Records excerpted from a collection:
************

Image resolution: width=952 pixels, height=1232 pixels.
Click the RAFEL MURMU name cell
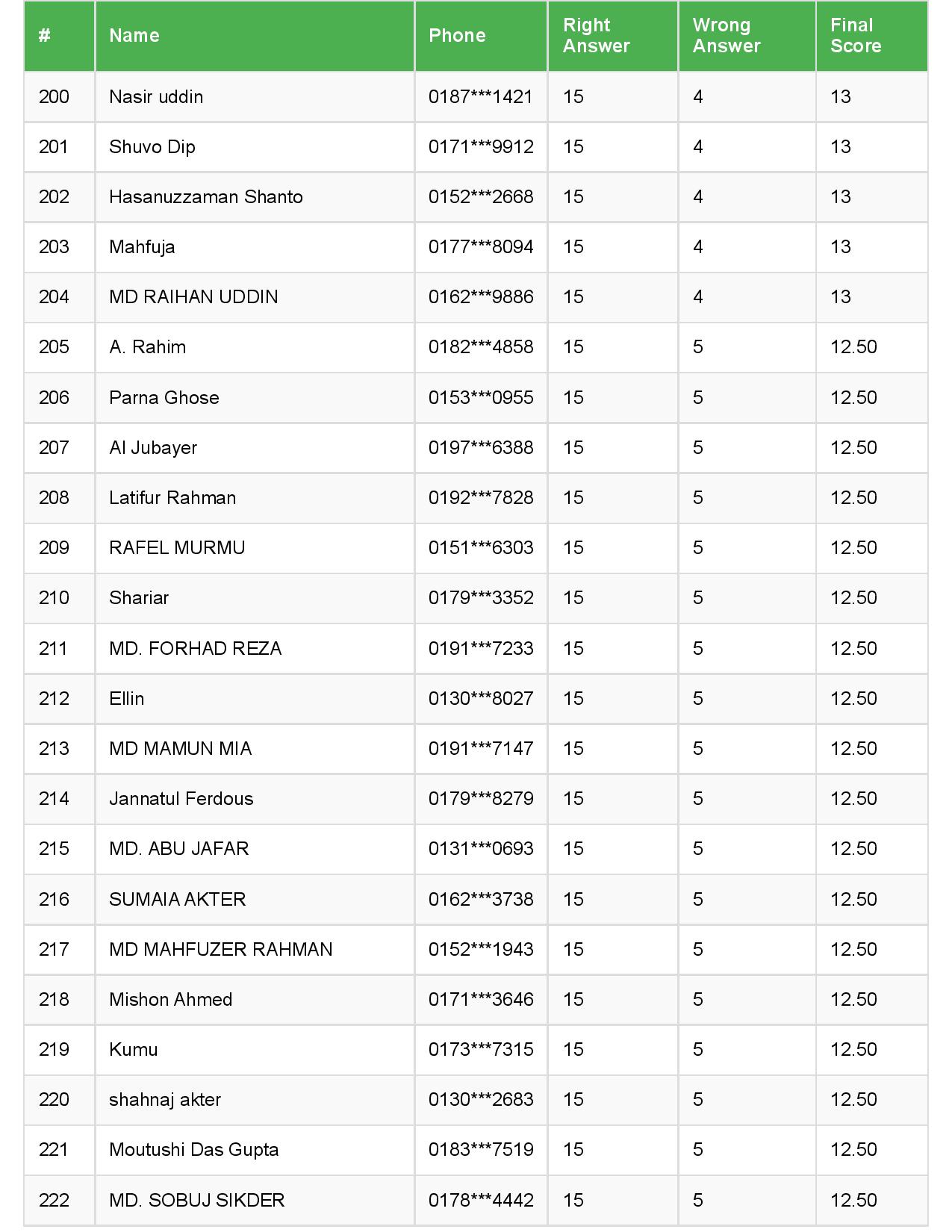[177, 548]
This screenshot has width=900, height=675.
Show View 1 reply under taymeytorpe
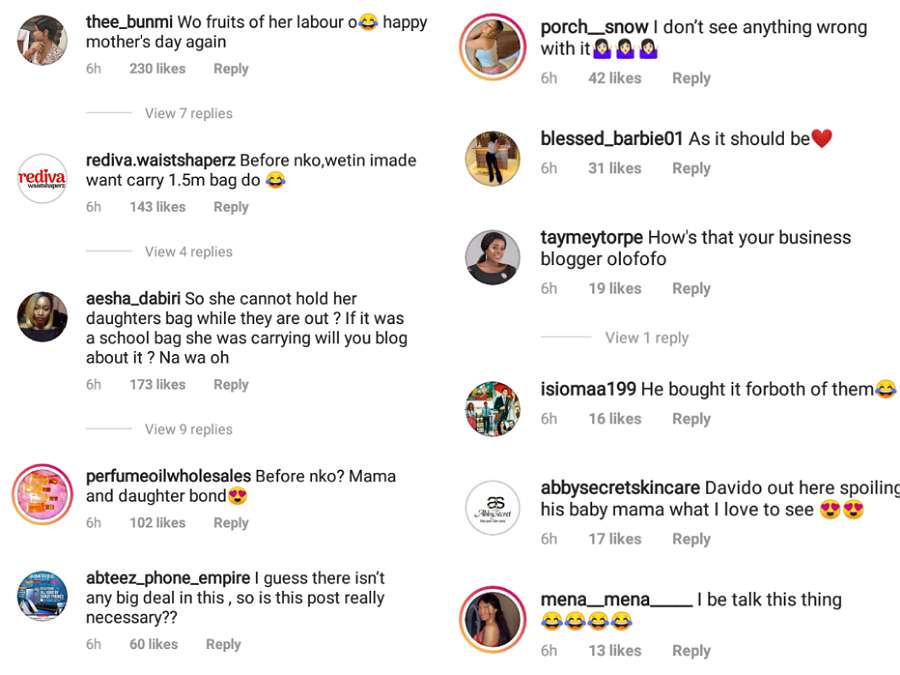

************

→ **Required action**
Leaving the pictures behind, return every line above exactly.

→ **Answer for this exercise**
Image resolution: width=952 pixels, height=1232 pixels.
Click the RAFEL MURMU name cell
[177, 548]
This screenshot has width=900, height=675.
Show View 1 reply under taymeytorpe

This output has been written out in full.